Here's where it gets genuinely interesting. The ranking forces a question that doesn't have a clean answer: what does 'greatest' actually mean?

If it means commercial impact, the iPhone wins before the votes are even counted. It didn't just create a product category—it restructured the global economy of attention, communication, and app development. By some estimates, the App Store ecosystem now supports over $1 trillion in developer billings annually.

If it means cultural shift, the iPod has a strong case. It didn't invent the MP3 player, but it made music personal again—and in doing so, it dismantled the album-era music business model that had stood for decades.

If it means design that changed expectations, the original Macintosh or the MacBook Air might edge ahead. The Mac made graphical interfaces feel human. The Air, when it launched in 2008, made every other laptop feel like a brick.

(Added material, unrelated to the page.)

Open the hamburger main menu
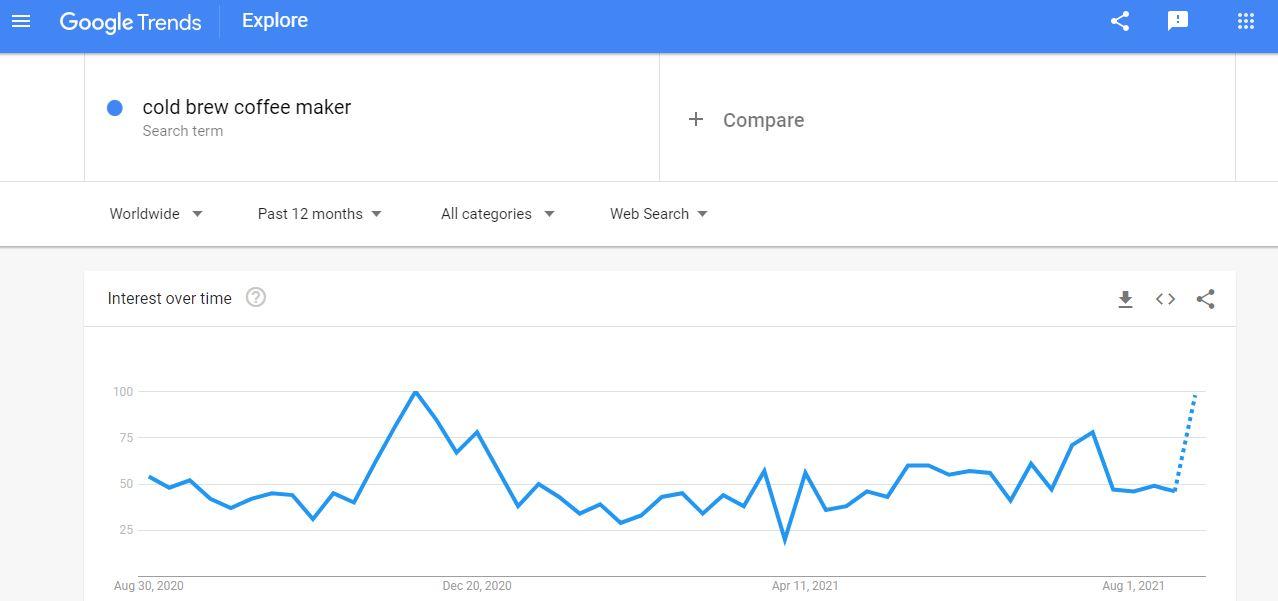Viewport: 1278px width, 601px height. coord(20,21)
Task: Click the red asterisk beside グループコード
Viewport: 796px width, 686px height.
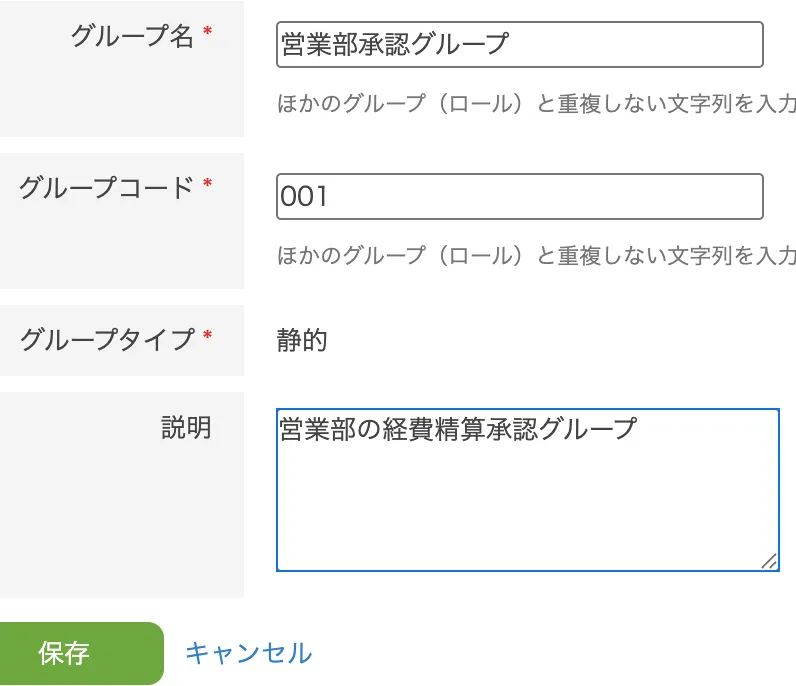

And if it means what actually changed your life, the answer might be something smaller—the first time FaceTime connected you to someone far away, or the moment AirPods made wires feel prehistoric.

The Skeptic's Corner

Not everyone will approach this with warmth. Critics of Apple's ecosystem have long argued that the company's greatest product isn't any single device—it's the lock-in. The seamless handoff between iPhone, Mac, Apple Watch, and AirPods is elegant precisely because leaving costs so much. From that angle, ranking Apple's 'greatest' products is a bit like ranking which link in a chain is strongest.

Privacy advocates will note the irony of celebrating Apple's product legacy while the company fights ongoing legal battles over App Store monopoly claims. And environmentalists might point out that 50 years of 'the best products ever made' has also produced an extraordinary volume of electronic waste.

This content is AI-generated based on source articles. While we strive for accuracy, errors may occur. We recommend verifying with the original source.